Action item
In the data below, one line contains "Image resolution: width=674, height=2576." and a later one contains "juli (397, 2220)". Print both, with every line between them, exactly and alone.

(Saved entries)
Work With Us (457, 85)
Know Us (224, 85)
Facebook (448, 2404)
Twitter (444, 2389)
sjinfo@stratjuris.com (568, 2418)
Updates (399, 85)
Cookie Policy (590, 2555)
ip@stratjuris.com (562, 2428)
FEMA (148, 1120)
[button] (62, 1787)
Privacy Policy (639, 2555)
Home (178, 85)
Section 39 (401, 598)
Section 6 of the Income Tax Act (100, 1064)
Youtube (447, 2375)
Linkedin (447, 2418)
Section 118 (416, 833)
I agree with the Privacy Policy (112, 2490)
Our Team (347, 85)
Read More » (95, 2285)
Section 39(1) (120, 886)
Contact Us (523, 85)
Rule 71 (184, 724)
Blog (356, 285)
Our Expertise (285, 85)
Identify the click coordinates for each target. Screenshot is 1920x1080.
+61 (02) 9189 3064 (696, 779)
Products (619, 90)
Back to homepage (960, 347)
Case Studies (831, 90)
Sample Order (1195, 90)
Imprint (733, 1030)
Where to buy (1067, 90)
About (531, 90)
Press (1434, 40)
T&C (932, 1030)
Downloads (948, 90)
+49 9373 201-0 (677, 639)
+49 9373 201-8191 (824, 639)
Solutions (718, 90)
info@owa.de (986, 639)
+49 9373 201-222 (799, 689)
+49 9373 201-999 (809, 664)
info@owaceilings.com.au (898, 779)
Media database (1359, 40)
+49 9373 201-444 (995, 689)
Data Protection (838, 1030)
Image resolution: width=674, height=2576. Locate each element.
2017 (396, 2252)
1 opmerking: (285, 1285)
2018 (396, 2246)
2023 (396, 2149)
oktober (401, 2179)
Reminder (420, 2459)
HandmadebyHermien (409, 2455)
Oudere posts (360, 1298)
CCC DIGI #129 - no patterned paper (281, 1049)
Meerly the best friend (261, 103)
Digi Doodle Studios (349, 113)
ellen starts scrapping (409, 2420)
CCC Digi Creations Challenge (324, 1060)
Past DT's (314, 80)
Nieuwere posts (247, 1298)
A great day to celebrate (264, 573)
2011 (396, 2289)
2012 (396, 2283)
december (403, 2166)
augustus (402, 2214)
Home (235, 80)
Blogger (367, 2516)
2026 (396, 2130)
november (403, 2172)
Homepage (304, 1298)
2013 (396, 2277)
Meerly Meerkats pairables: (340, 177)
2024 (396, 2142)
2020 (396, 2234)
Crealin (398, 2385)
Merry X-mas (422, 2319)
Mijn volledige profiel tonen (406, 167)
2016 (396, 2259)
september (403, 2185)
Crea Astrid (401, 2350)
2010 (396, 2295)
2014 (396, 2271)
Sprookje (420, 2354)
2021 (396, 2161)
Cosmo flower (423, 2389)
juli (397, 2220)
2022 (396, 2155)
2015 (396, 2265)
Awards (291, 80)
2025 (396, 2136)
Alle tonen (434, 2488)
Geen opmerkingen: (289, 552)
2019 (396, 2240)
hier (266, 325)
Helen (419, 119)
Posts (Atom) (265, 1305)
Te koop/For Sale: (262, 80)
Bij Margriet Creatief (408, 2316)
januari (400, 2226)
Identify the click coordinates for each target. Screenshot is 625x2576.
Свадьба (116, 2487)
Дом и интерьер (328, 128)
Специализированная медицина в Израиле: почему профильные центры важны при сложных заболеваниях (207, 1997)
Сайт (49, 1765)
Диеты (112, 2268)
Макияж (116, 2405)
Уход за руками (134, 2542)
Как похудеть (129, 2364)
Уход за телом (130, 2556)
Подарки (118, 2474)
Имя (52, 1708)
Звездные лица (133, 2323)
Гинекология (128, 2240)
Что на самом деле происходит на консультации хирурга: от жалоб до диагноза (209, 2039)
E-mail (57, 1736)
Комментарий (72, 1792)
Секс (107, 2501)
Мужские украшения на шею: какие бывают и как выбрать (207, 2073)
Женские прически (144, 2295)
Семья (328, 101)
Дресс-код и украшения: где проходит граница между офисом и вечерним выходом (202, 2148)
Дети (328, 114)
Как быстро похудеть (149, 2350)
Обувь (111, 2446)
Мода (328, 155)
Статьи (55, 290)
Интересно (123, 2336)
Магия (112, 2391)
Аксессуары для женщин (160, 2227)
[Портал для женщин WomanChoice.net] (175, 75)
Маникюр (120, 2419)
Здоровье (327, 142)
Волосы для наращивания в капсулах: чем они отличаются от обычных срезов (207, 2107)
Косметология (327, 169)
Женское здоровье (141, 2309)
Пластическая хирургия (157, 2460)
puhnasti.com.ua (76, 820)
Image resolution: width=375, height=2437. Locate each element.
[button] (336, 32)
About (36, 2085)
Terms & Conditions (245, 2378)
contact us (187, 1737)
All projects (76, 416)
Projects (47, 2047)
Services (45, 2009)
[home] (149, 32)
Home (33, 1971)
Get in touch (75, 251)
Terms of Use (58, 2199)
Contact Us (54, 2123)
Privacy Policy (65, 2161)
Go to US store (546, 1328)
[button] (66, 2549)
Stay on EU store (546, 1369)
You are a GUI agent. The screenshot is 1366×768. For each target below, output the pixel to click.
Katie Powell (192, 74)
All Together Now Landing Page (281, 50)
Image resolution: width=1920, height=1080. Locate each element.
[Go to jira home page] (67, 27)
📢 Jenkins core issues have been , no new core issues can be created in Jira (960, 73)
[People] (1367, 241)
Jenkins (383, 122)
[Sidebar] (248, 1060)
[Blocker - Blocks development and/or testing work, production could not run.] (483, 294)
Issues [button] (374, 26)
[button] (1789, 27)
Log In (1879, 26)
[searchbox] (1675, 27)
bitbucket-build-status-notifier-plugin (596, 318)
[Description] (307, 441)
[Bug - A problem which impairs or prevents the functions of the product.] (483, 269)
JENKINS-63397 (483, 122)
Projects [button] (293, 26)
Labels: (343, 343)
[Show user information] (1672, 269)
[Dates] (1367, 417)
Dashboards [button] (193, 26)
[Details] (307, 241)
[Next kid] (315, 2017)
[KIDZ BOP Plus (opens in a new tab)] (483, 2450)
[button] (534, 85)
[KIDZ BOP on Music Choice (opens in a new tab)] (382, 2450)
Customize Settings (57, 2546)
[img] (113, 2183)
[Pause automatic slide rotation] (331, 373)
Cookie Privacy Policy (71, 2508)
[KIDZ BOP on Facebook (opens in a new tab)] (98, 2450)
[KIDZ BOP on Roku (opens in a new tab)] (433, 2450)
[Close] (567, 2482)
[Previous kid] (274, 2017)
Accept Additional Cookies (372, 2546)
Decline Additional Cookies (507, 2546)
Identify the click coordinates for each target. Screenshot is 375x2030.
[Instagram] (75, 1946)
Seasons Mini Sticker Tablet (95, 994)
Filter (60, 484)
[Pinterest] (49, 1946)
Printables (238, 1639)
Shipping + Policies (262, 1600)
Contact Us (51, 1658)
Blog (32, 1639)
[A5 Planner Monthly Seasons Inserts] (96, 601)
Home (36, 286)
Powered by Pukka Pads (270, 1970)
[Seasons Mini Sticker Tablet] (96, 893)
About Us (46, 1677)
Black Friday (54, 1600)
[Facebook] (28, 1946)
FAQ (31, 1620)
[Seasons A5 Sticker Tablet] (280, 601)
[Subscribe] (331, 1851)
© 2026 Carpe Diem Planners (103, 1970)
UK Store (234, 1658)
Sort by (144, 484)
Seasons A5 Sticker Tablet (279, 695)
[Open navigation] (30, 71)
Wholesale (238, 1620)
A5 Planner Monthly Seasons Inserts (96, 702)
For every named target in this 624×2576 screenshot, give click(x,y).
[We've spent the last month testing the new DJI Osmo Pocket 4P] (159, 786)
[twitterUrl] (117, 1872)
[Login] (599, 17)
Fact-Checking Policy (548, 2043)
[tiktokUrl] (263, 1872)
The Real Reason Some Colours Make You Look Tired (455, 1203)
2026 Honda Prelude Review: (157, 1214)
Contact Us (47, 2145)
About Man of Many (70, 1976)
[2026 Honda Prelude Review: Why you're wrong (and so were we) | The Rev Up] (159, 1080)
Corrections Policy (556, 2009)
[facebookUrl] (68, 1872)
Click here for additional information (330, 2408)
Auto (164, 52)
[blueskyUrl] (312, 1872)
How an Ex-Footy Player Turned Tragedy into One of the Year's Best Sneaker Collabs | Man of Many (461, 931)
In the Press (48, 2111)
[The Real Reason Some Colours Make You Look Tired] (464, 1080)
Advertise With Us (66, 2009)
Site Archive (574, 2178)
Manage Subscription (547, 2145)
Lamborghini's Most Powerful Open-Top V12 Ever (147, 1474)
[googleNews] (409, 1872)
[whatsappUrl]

Answer section
Image resolution: width=674, height=2576. Locate each element.
2017 (396, 2252)
1 opmerking: (285, 1285)
2018 (396, 2246)
2023 (396, 2149)
oktober (401, 2179)
Reminder (420, 2459)
HandmadebyHermien (409, 2455)
Oudere posts (360, 1298)
CCC DIGI #129 - no patterned paper (281, 1049)
Meerly the best friend (261, 103)
Digi Doodle Studios (349, 113)
ellen starts scrapping (409, 2420)
CCC Digi Creations Challenge (324, 1060)
Past DT's (314, 80)
Nieuwere posts (247, 1298)
A great day to celebrate (264, 573)
2011 (396, 2289)
2012 (396, 2283)
december (403, 2166)
augustus (402, 2214)
Home (235, 80)
Blogger (367, 2516)
2026 (396, 2130)
november (403, 2172)
Homepage (304, 1298)
2013 (396, 2277)
Meerly Meerkats pairables: (340, 177)
2024 (396, 2142)
2020 (396, 2234)
Crealin (398, 2385)
Merry X-mas (422, 2319)
Mijn volledige profiel tonen (406, 167)
2016 (396, 2259)
september (403, 2185)
Crea Astrid (401, 2350)
2010 (396, 2295)
2014 (396, 2271)
Sprookje (420, 2354)
2021 (396, 2161)
Cosmo flower (423, 2389)
juli (397, 2220)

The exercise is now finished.